From a data perspective there is no obvious way to determine if a deposit was manual or from a payroll deposit. All we have is the name of the company who made the deposit. Historically a manual list was maintained of confirmed payroll sources and exclusion lists that were not payroll. This is expensive to maintain as new sources make deposits and old ones change names, there are tens of thousands of deposit sources, a lot for anyone to have to go through and check regularly. 

We developed a methodology to use the data across all consumers to identify likely direct deposits based on deposit cadence. The theory behind this is that payroll is regular, run weekly, bi-weekly or monthly. So if a customer gets deposits on a regular cadence from a single source that source is likely a company direct deposit program. We can then say that source is likely sending direct deposits to other users, even if it is their first deposit and we have not seen the pattern for them yet. 

There is some complexity to this approach as the cadence is not exactly every 7,14, or 30 days due to weekends, holiday, and varying days in each month. By using fuzzy matching this was able to be overcome with good accuracy. 

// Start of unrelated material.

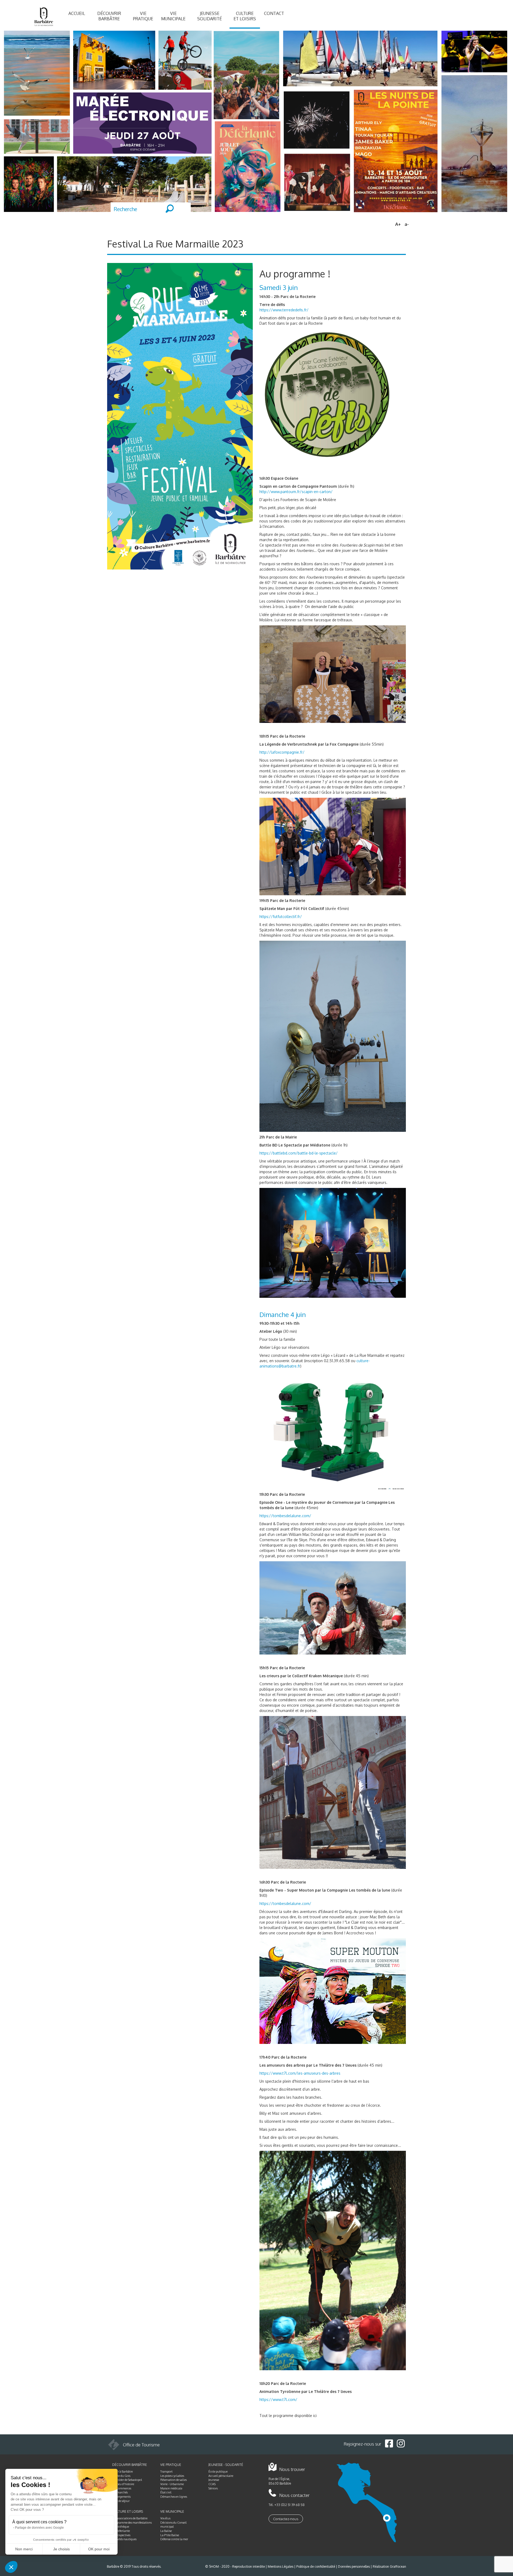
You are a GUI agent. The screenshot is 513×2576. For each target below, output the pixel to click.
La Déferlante (121, 2531)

The end result was a list of high likelihood direct deposit sources (where they nearly always went to customers on a regular cadence) and low likelihood direct deposit sources (no consistency at all to when deposits occur). This list could then be used to screen for possibly incorrectly identified sources in the manual review lists ie a source that is very consistent but listed as not a direct deposit source, or a source with no consistency that is listed as direct deposit. Additionally as new sources begin to make deposits the model can automatically classify as direct deposit or not rather than waiting for manual review.